French cardinal and bishop

Louis-Joseph de Montmorency-Laval (1724-1808) was a French cardinal of the Catholic Church and Bishop of Metz at the time of the French Revolution.

==Early life==
He was born 11 December 1724 in the castle of Baillet in the town of Bayers, then in the ancient Province of Angoumois, now part of the Department of Charente. He was the son of Guy-André de Montmorency-Laval and of Marie-Anne de Turménies de Nointel, and younger brother of Guy André Pierre de Montmorency-Laval. The family name is sometimes rendered as Laval-Montmorency.

As a young man, Montmorency-Laval studied at the Sorbonne University in Paris, where he obtained a licentiate in canon law.
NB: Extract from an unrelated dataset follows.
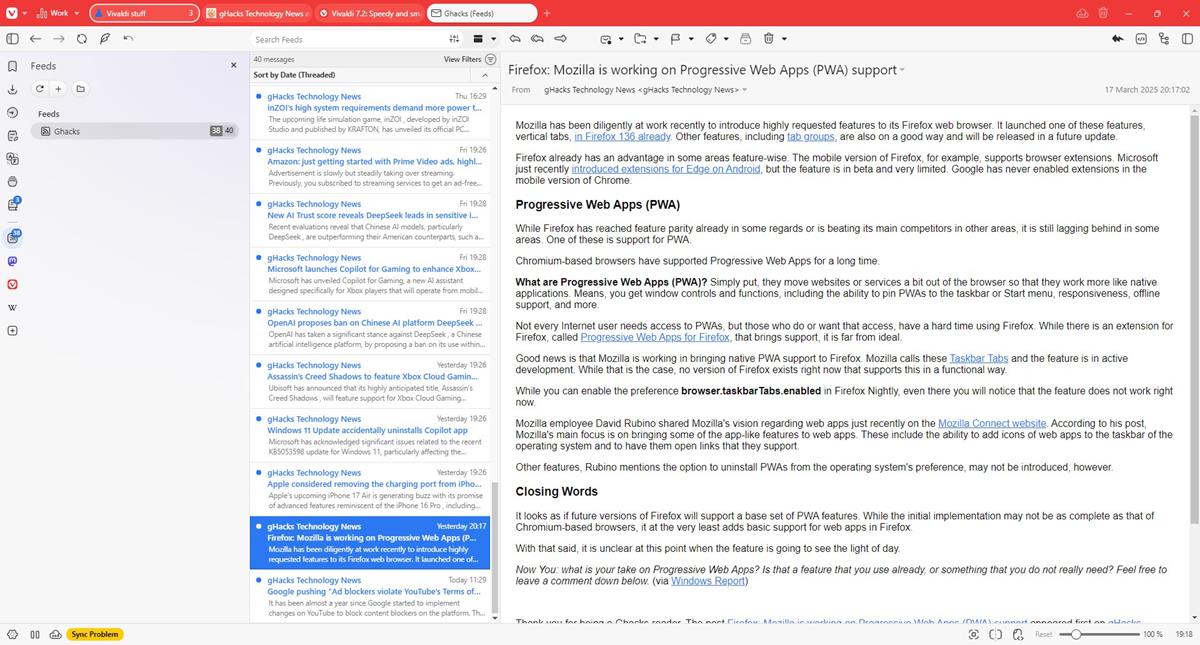Open the closed tabs trash icon
Viewport: 1200px width, 645px height.
point(1103,13)
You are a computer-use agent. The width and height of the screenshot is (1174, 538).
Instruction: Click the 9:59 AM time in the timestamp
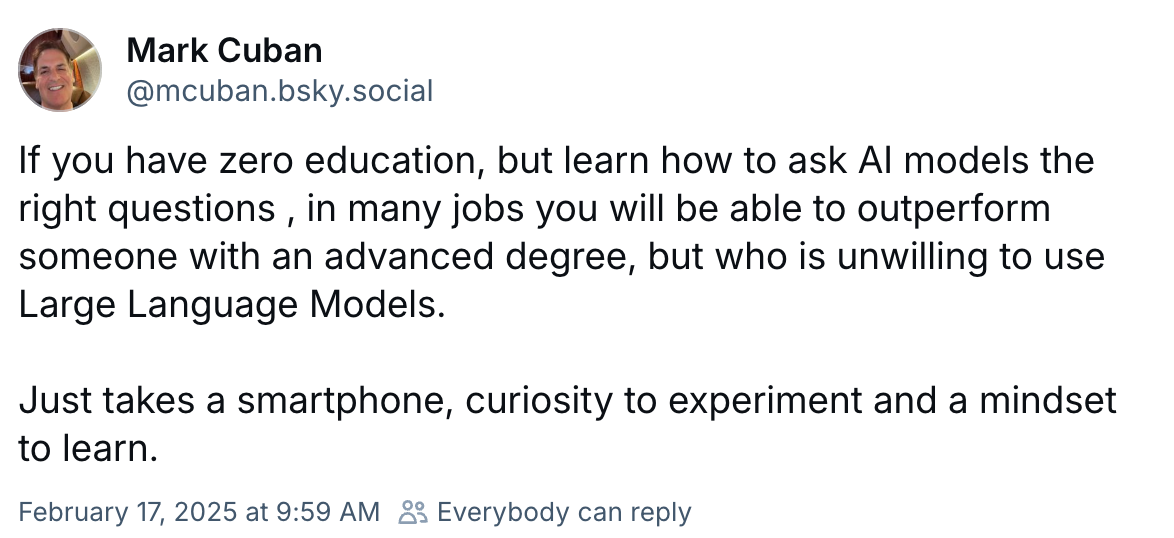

The date of his reception of Holy Orders as a priest is lost. He was made Vicar General of the Archdiocese of Sens.

==Bishop and cardinal==
Montmorency-Laval was nominated as the new Bishop of Orléans by King Louis XV on 7 November 1753. This was confirmed by the Holy See on 14 January 1754. He was consecrated a bishop on 10 February 1754, at the Cathedral of Notre-Dame, Paris, by Christophe de Beaumont du Repaire, Archbishop of Paris, assisted by Étienne-René Potier de Gesvres, Bishop of Beauvais, and Pierre-Jules-César de Rochechouard-Montigny, Bishop of Bayeux.

After service in that post for four years, Montmorency-Laval was named Bishop of Condom, where he remained for two years before being appointed Bishop of Metz in 1760, a post he occupied until 1801. He was also appointed in 1786 Grand Almoner of France, and on 30 March 1789 Pope Pius VI created him a cardinal.

==Exile and death==
During the French Revolution Montmorency-Laval left France and lived in exile in the Kingdom of Denmark–Norway, settling in the town of Altona, now a part of Germany. He was unable to participate at the 1799–1800 Papal conclave, the only one for which he would have been eligible to vote.

Montmorency-Laval died in exile in Altona on 17 June 1808. His body was initially buried at the local church of St. Joseph of the "Greater Freedom" (Großer Freiheit). In 1900, the remains were removed and reburied in the crypt of the Cathedral of Metz.